Document Type : Original Article
Author
Abstract
This paper is a feminist study of Anne Sexton’s poem, “Cinderella,” published in Transformations (1971), and of the archetypal gender roles in fairy tales. The researcher focuses on the views of A. Dworkin and M. Lieberman, which complement each other. She traces, from a feminist point of view, the different prototypes of men and women. Those archetypes are the idiotic characters of the prince and the father on the one hand, and the sweet angel / princess and the transparent character of the fairy godmother, with her absolute kindness versus the bewitching power of the stepmother and the stepsisters, on the other.
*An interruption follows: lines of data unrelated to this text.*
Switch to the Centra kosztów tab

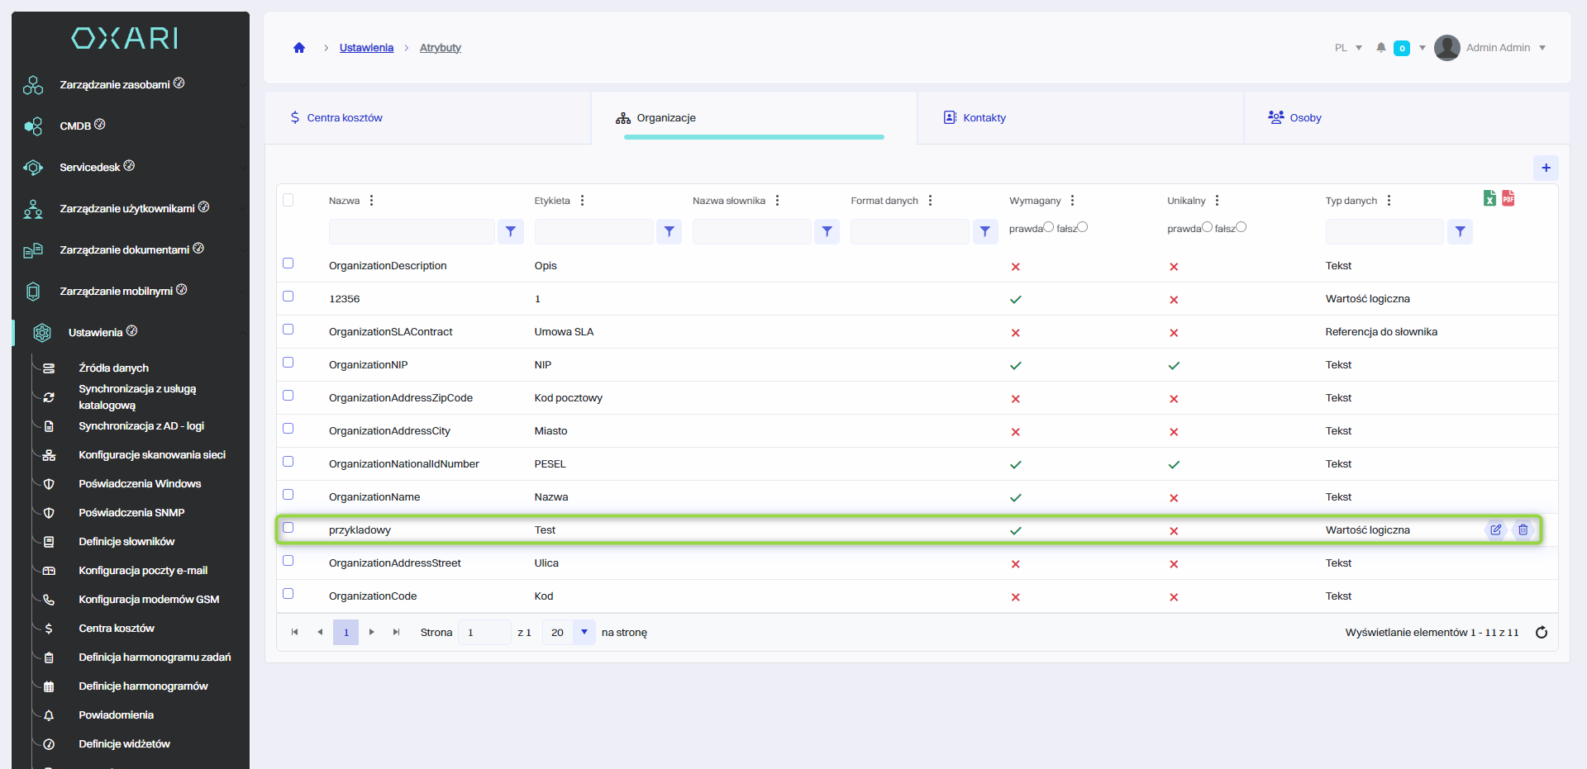tap(344, 118)
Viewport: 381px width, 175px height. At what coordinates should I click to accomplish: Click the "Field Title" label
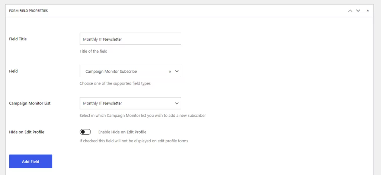click(18, 39)
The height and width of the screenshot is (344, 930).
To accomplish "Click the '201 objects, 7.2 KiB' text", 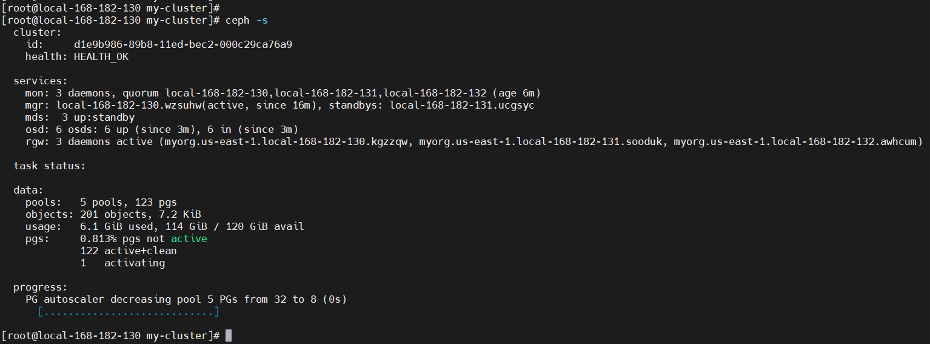I will click(x=140, y=215).
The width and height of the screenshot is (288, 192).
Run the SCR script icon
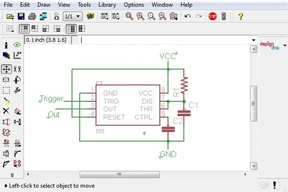(x=104, y=16)
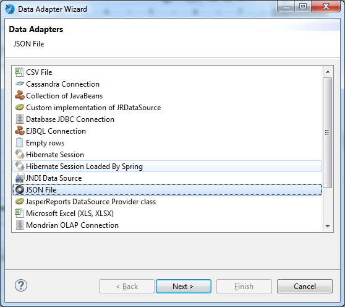
Task: Click the CSV File spreadsheet icon
Action: click(x=19, y=72)
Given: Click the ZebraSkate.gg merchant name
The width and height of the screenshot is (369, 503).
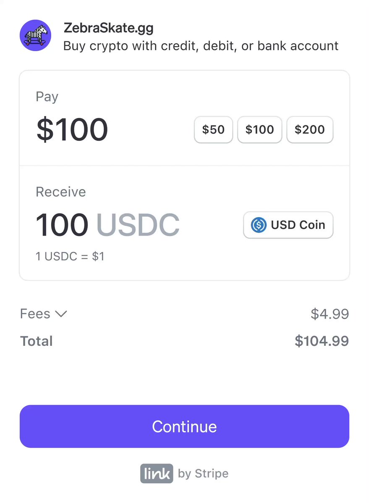Looking at the screenshot, I should pos(108,29).
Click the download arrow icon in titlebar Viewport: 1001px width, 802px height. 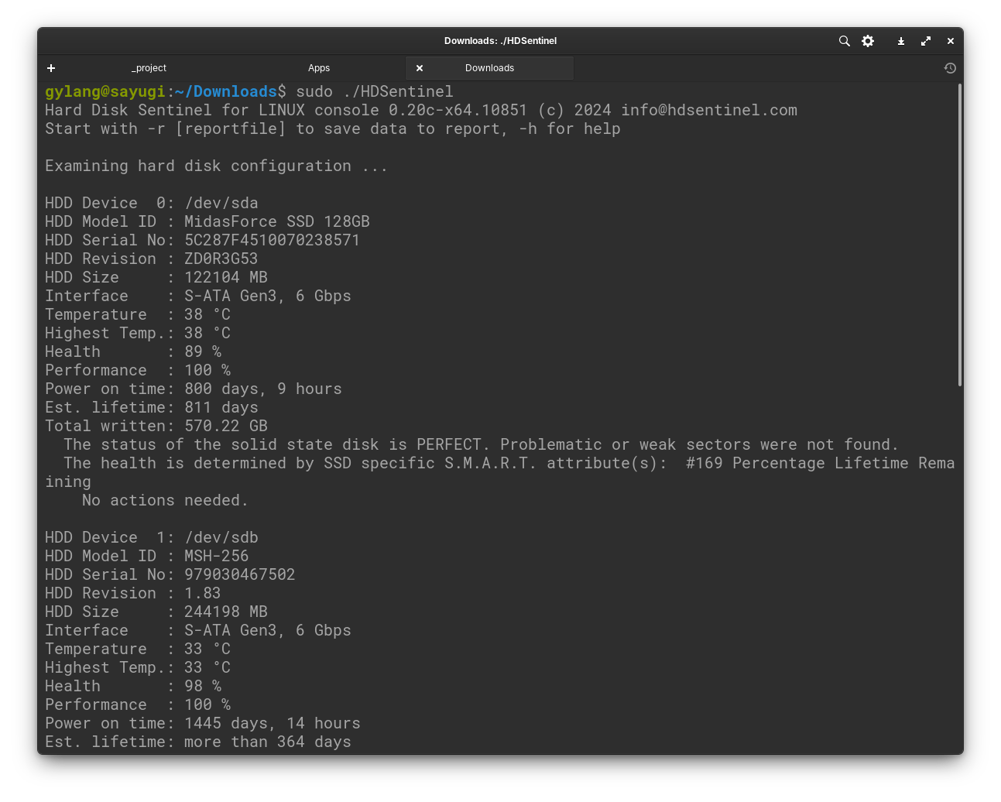pyautogui.click(x=900, y=41)
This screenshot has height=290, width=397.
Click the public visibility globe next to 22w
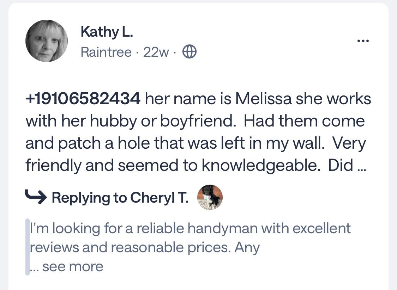point(189,51)
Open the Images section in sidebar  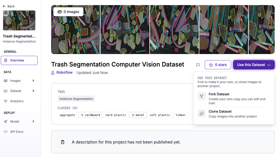[15, 81]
Sexton, the “middle-aged witch,” (Sexton, “The Gold Key” 2), subverts the system of punishment and reward depicted in fairy tales. It is pre-known that the stepmother and her daughters should be punished for their apparently tyrannous plans. However, the researcher realises that the only sin of those women is that they are decision makers. Therefore, their active presence, which develops the events of the story, leads to their repulsion by the phallocratic power.
The two prototypes of men and women are ironically punished, when they follow the norms of masculine society, which advocate complete respect for the doctrine of phallicism. Moreover, in Sexton’s feminist transformation of Cinderella’s story, the actions of those male archetypes are degraded from any sense of nobility or kind heartedness and they turn to be selfish and foolish. Sexton, the wise witch, hopes that her mature readers will change their views, after reading her transformed fairy tales. Consequently, sexton criticises the phallocentric system of powers, which places man, at its top, as a narcissit patriarch whose role is to oppress women. However, Sexton’s feminist discourse, which deconstructs indirectly, the masculine language of fairy tales, is an active step to replace the male domineering power of her society with thoughts of equality between men and women in the course of time.